戦っているとモンスターの体の前に魔法陣が現れて魔法を放ってきたり、レベルアップしたひーちゃんとひかりんが使えるようになったショットの遅いバージョンを撃ってきた。

しっかりみていれば避けられるし、属性付与された武器なら簡単に弾ける。

ラナンキュラスだと鏡写しの盾(ミラーシールド)で別方向跳ね返して、モンスターに当てることができる。


途中でハピネスが持つ鉄の剣に土属性、ラナンキュラスの槍に雷属性を付けてもらったので、さらにこっちの攻撃密度が増した。

ラナンキュラスだけ突き抜ける槍(ライトニングスピア)を使えば属性ダメージが大幅に増えたから、さらに倒しやすくなった。


セインも属性付与(エンチャント)に使っていない精霊に体当たりの指示を出して攻撃しているおかげで、周囲の人魂はどんどん減っていった。
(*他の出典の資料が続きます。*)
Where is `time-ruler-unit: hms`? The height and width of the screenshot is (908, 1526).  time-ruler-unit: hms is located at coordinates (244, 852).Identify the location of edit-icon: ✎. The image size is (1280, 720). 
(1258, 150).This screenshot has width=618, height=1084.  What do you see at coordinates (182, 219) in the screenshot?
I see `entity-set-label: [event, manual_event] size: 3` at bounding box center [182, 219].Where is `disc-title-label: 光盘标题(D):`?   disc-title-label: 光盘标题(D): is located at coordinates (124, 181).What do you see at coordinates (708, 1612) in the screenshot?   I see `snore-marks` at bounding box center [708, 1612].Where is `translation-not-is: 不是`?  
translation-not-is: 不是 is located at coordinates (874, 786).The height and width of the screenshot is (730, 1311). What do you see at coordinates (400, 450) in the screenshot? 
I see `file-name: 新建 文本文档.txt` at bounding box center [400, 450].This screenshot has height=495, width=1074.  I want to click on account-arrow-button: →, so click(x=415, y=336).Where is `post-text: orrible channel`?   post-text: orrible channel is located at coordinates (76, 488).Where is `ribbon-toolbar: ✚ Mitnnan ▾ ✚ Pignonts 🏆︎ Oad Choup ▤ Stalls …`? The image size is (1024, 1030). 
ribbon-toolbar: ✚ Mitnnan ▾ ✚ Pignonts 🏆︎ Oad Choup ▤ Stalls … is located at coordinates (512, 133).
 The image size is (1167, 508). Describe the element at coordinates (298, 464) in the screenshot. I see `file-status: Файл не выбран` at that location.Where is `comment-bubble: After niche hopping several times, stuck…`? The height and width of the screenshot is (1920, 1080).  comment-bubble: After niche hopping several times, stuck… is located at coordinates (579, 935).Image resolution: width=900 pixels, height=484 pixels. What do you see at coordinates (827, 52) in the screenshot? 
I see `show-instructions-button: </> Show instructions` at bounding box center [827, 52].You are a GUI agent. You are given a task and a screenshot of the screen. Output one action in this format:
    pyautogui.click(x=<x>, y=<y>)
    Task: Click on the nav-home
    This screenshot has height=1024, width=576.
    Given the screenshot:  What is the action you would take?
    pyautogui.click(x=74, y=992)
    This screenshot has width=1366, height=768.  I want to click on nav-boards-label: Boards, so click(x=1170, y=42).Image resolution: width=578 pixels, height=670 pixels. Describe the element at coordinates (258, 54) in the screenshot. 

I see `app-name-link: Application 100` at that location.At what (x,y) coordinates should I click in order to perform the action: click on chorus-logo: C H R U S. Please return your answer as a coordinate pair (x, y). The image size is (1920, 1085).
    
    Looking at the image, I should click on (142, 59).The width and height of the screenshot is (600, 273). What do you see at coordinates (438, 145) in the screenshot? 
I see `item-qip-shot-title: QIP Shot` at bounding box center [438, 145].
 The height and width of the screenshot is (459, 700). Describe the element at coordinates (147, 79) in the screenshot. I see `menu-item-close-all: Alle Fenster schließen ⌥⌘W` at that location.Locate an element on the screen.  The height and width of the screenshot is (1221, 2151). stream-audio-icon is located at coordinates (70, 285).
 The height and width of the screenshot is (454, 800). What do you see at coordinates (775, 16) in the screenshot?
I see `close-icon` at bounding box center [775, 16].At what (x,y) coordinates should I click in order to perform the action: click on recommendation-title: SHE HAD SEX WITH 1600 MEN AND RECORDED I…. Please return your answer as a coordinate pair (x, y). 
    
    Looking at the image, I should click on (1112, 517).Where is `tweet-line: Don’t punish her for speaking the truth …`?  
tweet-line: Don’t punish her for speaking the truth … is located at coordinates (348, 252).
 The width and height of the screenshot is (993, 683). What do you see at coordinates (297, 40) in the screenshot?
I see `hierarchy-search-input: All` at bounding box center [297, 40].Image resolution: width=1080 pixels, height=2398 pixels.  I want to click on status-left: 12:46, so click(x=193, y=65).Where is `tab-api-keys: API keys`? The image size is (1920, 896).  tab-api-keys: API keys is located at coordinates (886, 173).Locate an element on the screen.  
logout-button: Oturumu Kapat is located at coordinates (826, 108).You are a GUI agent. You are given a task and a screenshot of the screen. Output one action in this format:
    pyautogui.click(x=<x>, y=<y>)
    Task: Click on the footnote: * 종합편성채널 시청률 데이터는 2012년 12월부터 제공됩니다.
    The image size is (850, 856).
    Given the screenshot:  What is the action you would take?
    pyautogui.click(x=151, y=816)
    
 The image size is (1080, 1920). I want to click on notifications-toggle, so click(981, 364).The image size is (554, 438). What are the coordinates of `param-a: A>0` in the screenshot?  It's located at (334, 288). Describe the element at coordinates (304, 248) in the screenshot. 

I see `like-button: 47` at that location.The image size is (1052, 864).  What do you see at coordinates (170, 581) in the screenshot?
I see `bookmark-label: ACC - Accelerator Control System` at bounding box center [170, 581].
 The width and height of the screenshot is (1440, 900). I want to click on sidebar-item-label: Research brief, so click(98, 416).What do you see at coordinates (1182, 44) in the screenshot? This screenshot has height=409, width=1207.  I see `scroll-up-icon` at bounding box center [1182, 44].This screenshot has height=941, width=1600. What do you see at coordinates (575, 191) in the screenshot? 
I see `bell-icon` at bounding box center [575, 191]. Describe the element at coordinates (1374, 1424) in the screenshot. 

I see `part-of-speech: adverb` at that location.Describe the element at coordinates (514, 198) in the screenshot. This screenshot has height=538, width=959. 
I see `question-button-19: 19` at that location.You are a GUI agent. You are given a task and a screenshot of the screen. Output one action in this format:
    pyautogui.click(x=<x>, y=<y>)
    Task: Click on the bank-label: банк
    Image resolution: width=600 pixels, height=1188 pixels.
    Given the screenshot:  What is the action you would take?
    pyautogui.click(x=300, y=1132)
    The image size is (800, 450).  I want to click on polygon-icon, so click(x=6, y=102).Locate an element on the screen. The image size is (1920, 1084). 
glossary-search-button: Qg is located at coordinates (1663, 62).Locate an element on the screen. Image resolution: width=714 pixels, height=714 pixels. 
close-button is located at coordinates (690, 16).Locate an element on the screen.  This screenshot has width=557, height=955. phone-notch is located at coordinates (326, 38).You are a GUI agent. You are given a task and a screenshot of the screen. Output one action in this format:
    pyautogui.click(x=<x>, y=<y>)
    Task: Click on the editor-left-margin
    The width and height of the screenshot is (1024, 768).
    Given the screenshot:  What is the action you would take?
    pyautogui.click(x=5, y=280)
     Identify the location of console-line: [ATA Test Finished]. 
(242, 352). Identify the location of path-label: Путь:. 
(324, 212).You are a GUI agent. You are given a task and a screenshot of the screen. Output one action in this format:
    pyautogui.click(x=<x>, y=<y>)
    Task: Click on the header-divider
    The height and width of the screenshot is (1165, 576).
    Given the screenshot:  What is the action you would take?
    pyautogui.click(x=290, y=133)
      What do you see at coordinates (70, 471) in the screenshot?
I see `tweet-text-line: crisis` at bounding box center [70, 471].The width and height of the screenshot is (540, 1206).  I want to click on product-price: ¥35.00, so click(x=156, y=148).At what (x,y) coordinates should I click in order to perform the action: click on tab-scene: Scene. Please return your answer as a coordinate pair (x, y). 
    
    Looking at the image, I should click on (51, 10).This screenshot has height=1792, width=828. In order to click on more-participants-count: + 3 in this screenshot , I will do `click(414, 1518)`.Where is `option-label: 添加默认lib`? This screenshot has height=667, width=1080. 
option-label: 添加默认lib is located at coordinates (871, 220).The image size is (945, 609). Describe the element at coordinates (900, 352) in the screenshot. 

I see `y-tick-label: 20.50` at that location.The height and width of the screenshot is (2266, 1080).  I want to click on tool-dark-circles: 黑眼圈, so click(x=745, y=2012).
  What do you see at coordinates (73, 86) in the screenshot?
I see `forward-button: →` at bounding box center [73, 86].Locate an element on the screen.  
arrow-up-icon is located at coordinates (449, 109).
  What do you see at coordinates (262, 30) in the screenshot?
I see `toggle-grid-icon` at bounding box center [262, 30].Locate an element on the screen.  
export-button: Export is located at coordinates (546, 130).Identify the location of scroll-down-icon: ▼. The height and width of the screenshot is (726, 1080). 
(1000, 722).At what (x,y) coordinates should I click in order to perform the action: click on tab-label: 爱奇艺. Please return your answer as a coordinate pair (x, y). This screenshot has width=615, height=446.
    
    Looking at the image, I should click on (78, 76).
人魂が放つ魔法やショットに当たらなければ問題ないし、当たったとしてもそこまでダメージはなかったので、一気に攻撃されないように気をつけて動きながら戦った。


しばらくすると周囲から人魂が無くなった。

無我夢中で戦っているうちに全て倒したみたいだ。

放たれる魔法やショットを気にして動いたせいで疲れたけど、結構楽しかった。


「お!私も精霊もレベルアップした!精霊は全部レベル2だよ!というわけで精霊召喚(サモンエレメント)オール!」


セインの精霊が全部2になったので、姿を確認するようだね。

これだけいるんだからいくつかは動物型が混じってそうだと思いながら見ていたんだけど、全部ひーちゃんやひかりんと同じように、球体の体から腕が生えていた。

1体も動物型はいない。


セインは精霊を見回すと満足したみたいで、何度か頷いていた。

セインにとっては精霊が動物型じゃなくても満足できるらしい。

精神によって形作られるらしいから、セインにしかわからない何かがあるんだと思う。

聞かなくてもレベルが上がっていけばわかるだろうから、今聞かずに楽しみにしておこう。


人形になりそうだからそこまで変にはならないでしょう。

全部執事服を着ているとか、そういったことはあるかもしれないけど……。

セインは執事よりメイド派で、ミニスカートよりロングスカート派だから全部女性型になるかもしれないけど、そうなったら着せ替え人形ばりに色々やりそうだ。


もしそうなったら、それをして精霊に嫌われないことを祈ろう。